From Self-Diagnosis to Self-Realization
In spaces for Autistic adults, the topic of self-diagnosis can sometimes create a bit of controversy. People tend to fall under one of two camps: either you believe that a person must have a formal assessment and diagnosis of Autism in order to say they’re Autistic, or you support a person’s right to self-diagnose.
That first position looks very respectable to allistic (non-Autistic) society. When Autistic people submit to the diagnostic rules and categories that were created by allistic people, we are being well-behaved, predictable, and obedient. We are letting outsiders define us. When we do this, we’re admitting that neurotypical people know us better than we know ourselves. Sometimes formally diagnosed Autistic people will even lash out and question the legitimacy of self-diagnosed Autistics, helping to maintain and enforce a status quo that allistic people created for us.
Then there’s the latter camp, the one that accepts self-diagnosed Autistic people. This camp is growing in size every day, just as the number of self-diagnosed Autistic people continues to expand. However, many people who support self-diagnosis do so in a tentative, apologetic way. They’ll talk about how difficult it is for some people to get access to an official assessment. They’ll concede that if you don’t have medical insurance, you can self-diagnose, but that you really should seek out an assessment if you ever get the chance. The root assumption of many people — even the ones who support self-diagnosis — is that formal diagnosis is superior.

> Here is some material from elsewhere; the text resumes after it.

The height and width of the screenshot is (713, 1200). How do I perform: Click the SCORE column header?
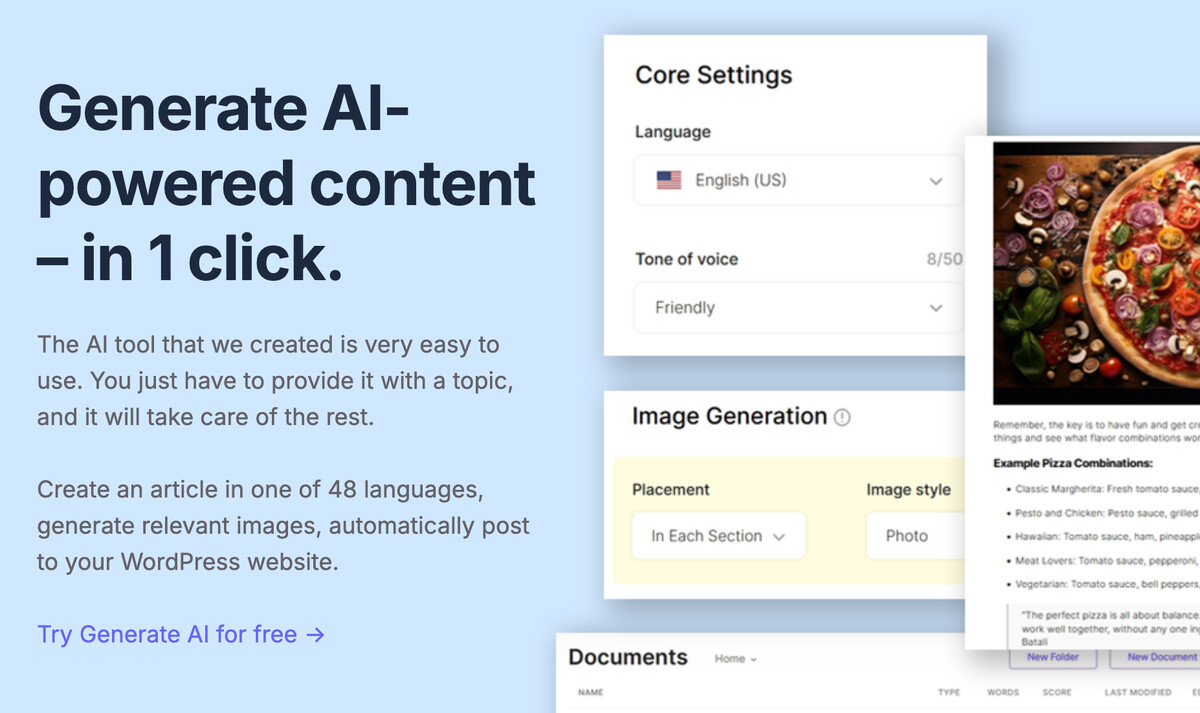pos(1056,692)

And many self-diagnosed Autistic people are very apologetic about their status. They’ll say that they “think” they “might be” Autistic. They’ll ask if they have a right to be in the support group, or to occupy the meeting space. And they’ll explain, nervously, that they’ve read every diagnostic test they could get their hands on, and they asked all their loved ones to fill them out, too, and each one of them came up positive, so they’re pretty sure that if they could get diagnosed, they would be, but they can’t yet. Many of them aspire to one day get assessed, so that they can finally validate what years of self-knowledge has told them.